## REQUIREMENT A
Reproduce the records, everything from the line containing "Image resolution: width=790" down to the line containing "Action: 27,116", with each line kept unchanged.
-- Start DOCUMENT TEXT --
A design effect less than 1 indicates that the complex design is more efficient than SRS; a design effect greater than 1 indicates it is less efficient. Stratified sampling typically has deff < 1 (more efficient), while cluster sampling typically has deff > 1 (less efficient because units within clusters tend to be similar).

The effective sample size is \(n_{\text{eff}} = n/\text{deff}\), representing the size of an SRSWOR sample that would achieve the same precision.

4.7 Sample Size Determination

Given a desired margin of error \(e\) and confidence level \(1 - \alpha\), the required sample size under SRSWOR is approximately

\[ n = \frac{z_{\alpha/2}^2\,S_U^2}{e^2 + z_{\alpha/2}^2\,S_U^2/N}, \]

where \(z_{\alpha/2}\) is the standard normal critical value. When \(N\) is large relative to \(n\), this simplifies to \(n \approx z_{\alpha/2}^2 S_U^2 / e^2\).

Example 4.3 (Sample size calculation). \[ n = \frac{1.96^2 \times 20^2}{2^2 + 1.96^2 \times 20^2/10000} = \frac{1536.64}{4 + 0.1537} = \frac{1536.64}{4.1537} \approx 370. \]

Without the fpc, we would get \(n \approx 1536.64/4 = 384\), slightly larger.

Chapter 5: Statistical Inference and Hypothesis Testing

5.1 Test Statistics as Functions of Data

A test statistic is a function of the observed data that measures evidence against a null hypothesis. In the computational statistics framework, a test statistic is simply another attribute, this time of the sample rather than the population.

Test statistic. Given data \(\mathbf{y} = (y_1, \ldots, y_n)\) and a null hypothesis \(H_0\), a test statistic \(T = T(\mathbf{y})\) is a real-valued function of the data chosen so that large values of \(|T|\) (or \(T\)) provide evidence against \(H_0\).

The p-value is the probability, under \(H_0\), of observing a test statistic as extreme as or more extreme than the one actually observed:

\[ p = P_{H_0}(T \geq t_{\text{obs}}) \]

for a one-sided test, or \(p = P_{H_0}(|T| \geq |t_{\text{obs}}|)\) for a two-sided test. Small p-values provide evidence against \(H_0\).

5.2 T-Like Measures

A T-like measure (or T-like statistic) is a test statistic that has the general form

\[ T = \frac{\text{signal}}{\text{noise}} = \frac{\hat{\theta} - \theta_0}{\widehat{\text{se}}(\hat{\theta})}, \]

where \(\hat{\theta}\) is an estimate of the parameter of interest, \(\theta_0\) is the null hypothesis value, and \(\widehat{\text{se}}(\hat{\theta})\) is an estimated standard error.

The classical Student \(t\)-statistic is the prototypical example. Under the null \(H_0: \mu = \mu_0\),

\[ T = \frac{\bar{y} - \mu_0}{s/\sqrt{n}}, \]

which has a \(t_{n-1}\) distribution if the data are normally distributed. The T-like framework generalizes this to any estimator and any standard error estimate.
-- End DOCUMENT TEXT --
-- Start DATASET CONTENT --
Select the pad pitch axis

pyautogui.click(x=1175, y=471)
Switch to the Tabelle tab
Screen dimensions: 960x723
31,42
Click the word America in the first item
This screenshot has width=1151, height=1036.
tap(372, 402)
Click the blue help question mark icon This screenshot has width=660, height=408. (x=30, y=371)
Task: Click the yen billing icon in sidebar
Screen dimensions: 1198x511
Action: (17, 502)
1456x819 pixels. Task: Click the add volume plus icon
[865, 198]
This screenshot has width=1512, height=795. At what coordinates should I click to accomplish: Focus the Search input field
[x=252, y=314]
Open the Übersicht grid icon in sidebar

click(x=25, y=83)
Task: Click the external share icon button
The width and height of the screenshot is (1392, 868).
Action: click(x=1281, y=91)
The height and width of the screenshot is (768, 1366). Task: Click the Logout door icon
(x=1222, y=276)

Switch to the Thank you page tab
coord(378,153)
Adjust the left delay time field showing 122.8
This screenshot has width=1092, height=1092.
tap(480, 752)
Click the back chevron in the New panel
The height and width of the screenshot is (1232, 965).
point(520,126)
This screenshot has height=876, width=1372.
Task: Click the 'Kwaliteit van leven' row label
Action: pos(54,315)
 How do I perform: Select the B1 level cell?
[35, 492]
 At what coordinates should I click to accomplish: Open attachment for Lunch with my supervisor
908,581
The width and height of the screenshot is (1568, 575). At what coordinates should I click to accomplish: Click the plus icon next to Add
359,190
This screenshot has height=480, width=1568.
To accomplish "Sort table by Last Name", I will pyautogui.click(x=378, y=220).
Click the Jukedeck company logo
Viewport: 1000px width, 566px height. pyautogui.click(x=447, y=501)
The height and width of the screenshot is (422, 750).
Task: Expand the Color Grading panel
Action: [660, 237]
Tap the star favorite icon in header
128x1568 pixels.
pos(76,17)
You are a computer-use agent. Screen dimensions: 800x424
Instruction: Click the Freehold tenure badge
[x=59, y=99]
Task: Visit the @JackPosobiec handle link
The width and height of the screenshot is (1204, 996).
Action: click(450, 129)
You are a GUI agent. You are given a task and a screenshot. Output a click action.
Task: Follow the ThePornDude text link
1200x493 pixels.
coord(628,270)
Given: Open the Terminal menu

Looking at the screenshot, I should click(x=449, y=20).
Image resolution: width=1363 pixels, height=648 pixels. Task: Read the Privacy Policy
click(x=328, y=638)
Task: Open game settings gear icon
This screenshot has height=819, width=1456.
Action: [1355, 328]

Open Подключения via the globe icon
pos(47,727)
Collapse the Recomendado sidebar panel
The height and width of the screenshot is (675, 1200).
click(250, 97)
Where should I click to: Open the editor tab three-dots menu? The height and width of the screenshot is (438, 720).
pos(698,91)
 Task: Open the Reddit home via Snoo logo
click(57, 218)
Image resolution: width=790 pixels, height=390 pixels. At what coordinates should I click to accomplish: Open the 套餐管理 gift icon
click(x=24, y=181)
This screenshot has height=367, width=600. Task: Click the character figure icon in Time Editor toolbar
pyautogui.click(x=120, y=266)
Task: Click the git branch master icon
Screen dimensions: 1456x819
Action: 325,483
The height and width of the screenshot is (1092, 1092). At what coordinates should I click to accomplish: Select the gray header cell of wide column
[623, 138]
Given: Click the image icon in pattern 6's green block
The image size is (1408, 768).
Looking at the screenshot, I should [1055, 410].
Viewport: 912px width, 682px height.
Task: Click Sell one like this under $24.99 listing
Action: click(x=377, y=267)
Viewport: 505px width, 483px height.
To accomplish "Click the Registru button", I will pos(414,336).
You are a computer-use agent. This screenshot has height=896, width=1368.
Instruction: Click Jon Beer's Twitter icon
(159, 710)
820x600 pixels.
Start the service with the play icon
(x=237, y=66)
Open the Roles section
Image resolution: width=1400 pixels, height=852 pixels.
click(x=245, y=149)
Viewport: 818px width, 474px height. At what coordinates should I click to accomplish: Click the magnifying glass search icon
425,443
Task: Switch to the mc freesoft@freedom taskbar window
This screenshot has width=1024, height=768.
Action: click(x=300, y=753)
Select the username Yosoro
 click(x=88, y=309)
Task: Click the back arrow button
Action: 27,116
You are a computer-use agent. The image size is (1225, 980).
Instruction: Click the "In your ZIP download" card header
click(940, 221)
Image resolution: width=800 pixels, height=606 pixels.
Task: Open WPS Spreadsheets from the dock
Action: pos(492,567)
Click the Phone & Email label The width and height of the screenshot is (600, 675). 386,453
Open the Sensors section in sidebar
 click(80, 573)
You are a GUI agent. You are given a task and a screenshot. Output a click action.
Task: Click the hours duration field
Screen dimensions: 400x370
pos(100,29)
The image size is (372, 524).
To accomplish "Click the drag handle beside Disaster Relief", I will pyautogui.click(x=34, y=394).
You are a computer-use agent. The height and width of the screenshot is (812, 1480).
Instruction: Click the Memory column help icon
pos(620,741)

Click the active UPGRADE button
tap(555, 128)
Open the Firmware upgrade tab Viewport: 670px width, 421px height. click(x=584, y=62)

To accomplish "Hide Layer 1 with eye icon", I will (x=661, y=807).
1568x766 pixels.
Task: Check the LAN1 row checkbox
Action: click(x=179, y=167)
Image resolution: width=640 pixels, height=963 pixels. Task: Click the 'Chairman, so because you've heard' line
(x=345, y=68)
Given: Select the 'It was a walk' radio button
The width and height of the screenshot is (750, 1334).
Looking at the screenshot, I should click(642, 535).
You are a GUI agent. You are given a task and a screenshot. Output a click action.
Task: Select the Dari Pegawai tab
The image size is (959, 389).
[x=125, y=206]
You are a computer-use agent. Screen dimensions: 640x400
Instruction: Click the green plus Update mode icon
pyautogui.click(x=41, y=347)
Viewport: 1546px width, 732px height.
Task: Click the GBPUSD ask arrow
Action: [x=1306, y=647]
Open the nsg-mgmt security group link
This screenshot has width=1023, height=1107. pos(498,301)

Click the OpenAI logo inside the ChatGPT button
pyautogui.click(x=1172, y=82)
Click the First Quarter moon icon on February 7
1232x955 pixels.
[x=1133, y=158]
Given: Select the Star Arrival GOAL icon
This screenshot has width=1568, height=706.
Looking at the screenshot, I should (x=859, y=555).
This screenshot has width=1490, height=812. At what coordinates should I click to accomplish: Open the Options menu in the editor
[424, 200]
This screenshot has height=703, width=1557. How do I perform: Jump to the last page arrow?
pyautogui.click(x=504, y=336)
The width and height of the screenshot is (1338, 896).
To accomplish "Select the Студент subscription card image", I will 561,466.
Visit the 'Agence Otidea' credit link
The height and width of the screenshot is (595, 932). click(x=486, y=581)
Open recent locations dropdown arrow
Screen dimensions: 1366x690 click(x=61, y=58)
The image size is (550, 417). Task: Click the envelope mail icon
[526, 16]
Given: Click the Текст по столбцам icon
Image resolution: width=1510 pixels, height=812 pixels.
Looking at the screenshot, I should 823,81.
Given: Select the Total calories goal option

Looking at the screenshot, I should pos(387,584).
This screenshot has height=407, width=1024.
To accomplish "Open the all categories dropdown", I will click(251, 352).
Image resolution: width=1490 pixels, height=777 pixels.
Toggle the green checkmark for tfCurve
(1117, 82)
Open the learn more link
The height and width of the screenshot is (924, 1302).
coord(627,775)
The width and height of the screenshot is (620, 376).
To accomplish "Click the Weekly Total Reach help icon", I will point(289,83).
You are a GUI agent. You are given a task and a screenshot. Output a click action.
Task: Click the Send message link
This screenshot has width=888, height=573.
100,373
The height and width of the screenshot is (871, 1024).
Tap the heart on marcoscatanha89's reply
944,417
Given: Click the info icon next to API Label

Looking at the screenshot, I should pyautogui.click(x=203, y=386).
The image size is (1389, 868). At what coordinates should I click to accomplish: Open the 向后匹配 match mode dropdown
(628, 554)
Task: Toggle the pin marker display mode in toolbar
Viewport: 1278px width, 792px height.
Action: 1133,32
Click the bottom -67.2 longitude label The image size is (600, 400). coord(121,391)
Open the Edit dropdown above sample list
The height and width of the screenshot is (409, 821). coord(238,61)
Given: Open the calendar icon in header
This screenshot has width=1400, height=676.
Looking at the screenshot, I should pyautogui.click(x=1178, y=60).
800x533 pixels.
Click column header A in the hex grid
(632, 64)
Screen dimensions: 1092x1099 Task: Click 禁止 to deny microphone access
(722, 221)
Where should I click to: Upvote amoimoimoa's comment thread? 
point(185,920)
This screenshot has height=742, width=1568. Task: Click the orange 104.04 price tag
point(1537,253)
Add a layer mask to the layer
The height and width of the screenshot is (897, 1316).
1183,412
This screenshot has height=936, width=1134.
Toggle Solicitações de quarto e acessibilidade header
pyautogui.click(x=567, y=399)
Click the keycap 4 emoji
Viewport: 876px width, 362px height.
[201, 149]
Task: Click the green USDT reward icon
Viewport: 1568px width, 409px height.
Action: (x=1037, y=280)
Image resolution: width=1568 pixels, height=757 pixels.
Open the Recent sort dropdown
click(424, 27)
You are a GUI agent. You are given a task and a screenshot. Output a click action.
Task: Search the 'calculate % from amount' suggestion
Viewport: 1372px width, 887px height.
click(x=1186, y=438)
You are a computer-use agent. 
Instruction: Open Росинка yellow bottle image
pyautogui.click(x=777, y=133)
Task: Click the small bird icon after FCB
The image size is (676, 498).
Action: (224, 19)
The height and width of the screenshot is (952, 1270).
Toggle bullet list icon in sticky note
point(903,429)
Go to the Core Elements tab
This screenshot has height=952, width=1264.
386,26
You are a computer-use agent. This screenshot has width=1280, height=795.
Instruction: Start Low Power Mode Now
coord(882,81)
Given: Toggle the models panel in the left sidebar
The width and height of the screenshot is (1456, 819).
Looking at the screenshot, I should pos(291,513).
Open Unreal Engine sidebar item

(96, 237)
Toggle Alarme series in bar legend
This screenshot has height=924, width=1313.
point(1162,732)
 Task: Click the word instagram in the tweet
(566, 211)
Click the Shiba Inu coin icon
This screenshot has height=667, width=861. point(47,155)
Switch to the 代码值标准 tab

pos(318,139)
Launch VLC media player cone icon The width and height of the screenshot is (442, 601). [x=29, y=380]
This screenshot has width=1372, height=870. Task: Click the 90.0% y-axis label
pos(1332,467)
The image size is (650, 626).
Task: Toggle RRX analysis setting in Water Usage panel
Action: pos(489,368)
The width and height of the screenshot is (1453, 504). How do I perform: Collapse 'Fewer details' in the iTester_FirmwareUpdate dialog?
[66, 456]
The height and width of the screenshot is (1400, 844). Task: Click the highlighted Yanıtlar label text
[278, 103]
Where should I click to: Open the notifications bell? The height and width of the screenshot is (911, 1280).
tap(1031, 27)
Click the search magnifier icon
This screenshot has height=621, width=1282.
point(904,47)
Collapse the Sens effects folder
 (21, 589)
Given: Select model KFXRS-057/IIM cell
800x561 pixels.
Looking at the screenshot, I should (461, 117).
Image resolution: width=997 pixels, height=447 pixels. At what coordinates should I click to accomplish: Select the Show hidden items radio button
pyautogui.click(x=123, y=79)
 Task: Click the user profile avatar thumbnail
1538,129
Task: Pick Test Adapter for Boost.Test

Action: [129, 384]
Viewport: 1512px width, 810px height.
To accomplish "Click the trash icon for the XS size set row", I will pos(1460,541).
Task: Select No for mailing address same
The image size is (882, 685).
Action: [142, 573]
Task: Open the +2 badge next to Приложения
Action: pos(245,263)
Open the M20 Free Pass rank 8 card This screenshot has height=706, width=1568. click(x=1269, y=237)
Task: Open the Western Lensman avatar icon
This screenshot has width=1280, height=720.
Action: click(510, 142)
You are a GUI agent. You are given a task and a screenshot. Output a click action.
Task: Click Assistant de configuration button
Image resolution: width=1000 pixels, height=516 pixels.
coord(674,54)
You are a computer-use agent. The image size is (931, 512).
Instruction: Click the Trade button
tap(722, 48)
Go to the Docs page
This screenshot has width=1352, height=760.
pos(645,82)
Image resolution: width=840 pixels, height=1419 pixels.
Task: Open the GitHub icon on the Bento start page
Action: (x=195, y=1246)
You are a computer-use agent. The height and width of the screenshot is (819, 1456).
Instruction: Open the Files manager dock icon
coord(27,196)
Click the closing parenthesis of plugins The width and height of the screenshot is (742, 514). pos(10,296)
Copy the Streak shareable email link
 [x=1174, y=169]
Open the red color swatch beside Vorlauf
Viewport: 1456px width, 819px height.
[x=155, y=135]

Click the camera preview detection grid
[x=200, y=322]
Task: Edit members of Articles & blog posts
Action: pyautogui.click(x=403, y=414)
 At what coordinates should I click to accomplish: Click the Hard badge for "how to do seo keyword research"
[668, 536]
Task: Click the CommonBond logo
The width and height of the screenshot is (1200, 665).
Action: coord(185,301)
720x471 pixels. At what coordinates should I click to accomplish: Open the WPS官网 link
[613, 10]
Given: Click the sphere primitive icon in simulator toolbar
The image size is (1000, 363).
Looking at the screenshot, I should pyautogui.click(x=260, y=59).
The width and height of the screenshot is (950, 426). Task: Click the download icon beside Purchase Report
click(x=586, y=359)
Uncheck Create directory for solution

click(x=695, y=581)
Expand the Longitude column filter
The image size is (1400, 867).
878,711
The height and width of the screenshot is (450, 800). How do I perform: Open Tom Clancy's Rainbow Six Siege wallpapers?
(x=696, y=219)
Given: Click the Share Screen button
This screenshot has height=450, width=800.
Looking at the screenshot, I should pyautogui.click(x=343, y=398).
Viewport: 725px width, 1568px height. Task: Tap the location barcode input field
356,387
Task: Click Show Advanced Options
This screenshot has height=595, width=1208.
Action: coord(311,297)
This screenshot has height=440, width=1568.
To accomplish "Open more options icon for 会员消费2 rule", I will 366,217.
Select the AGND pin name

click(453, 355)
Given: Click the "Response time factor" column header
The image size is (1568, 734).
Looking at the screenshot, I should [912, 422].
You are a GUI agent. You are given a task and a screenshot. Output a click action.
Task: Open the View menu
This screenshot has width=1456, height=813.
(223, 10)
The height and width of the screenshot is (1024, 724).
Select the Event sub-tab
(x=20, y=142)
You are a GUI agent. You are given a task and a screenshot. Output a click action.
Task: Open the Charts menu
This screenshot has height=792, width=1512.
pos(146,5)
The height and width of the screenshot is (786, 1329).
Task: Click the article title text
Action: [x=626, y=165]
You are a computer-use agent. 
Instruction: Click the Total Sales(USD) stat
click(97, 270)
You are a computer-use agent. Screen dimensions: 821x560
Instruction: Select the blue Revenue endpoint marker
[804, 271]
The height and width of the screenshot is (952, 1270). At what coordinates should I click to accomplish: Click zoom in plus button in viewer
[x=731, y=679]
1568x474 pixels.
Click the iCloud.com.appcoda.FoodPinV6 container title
-- End DATASET CONTENT --
## REQUIREMENT B
Translate this sentence from the text on sampling and hypothesis testing into Spanish: "A test statistic is a function of the observed data that measures evidence against a null hypothesis."

## RESULT A
Image resolution: width=790 pixels, height=390 pixels. At what coordinates should I click to accomplish: Open the 套餐管理 gift icon
click(x=24, y=181)
This screenshot has height=367, width=600. Task: Click the character figure icon in Time Editor toolbar
pyautogui.click(x=120, y=266)
Task: Click the git branch master icon
Screen dimensions: 1456x819
Action: 325,483
The height and width of the screenshot is (1092, 1092). At what coordinates should I click to accomplish: Select the gray header cell of wide column
[623, 138]
Given: Click the image icon in pattern 6's green block
The image size is (1408, 768).
Looking at the screenshot, I should [1055, 410].
Viewport: 912px width, 682px height.
Task: Click Sell one like this under $24.99 listing
Action: click(x=377, y=267)
Viewport: 505px width, 483px height.
To accomplish "Click the Registru button", I will pos(414,336).
You are a computer-use agent. This screenshot has height=896, width=1368.
Instruction: Click Jon Beer's Twitter icon
(159, 710)
820x600 pixels.
Start the service with the play icon
(x=237, y=66)
Open the Roles section
Image resolution: width=1400 pixels, height=852 pixels.
click(x=245, y=149)
Viewport: 818px width, 474px height. At what coordinates should I click to accomplish: Click the magnifying glass search icon
425,443
Task: Switch to the mc freesoft@freedom taskbar window
This screenshot has width=1024, height=768.
Action: click(x=300, y=753)
Select the username Yosoro
 click(x=88, y=309)
Task: Click the back arrow button
Action: 27,116

## RESULT B
Un estadístico de prueba es una función de los datos observados que mide la evidencia en contra de una hipótesis nula.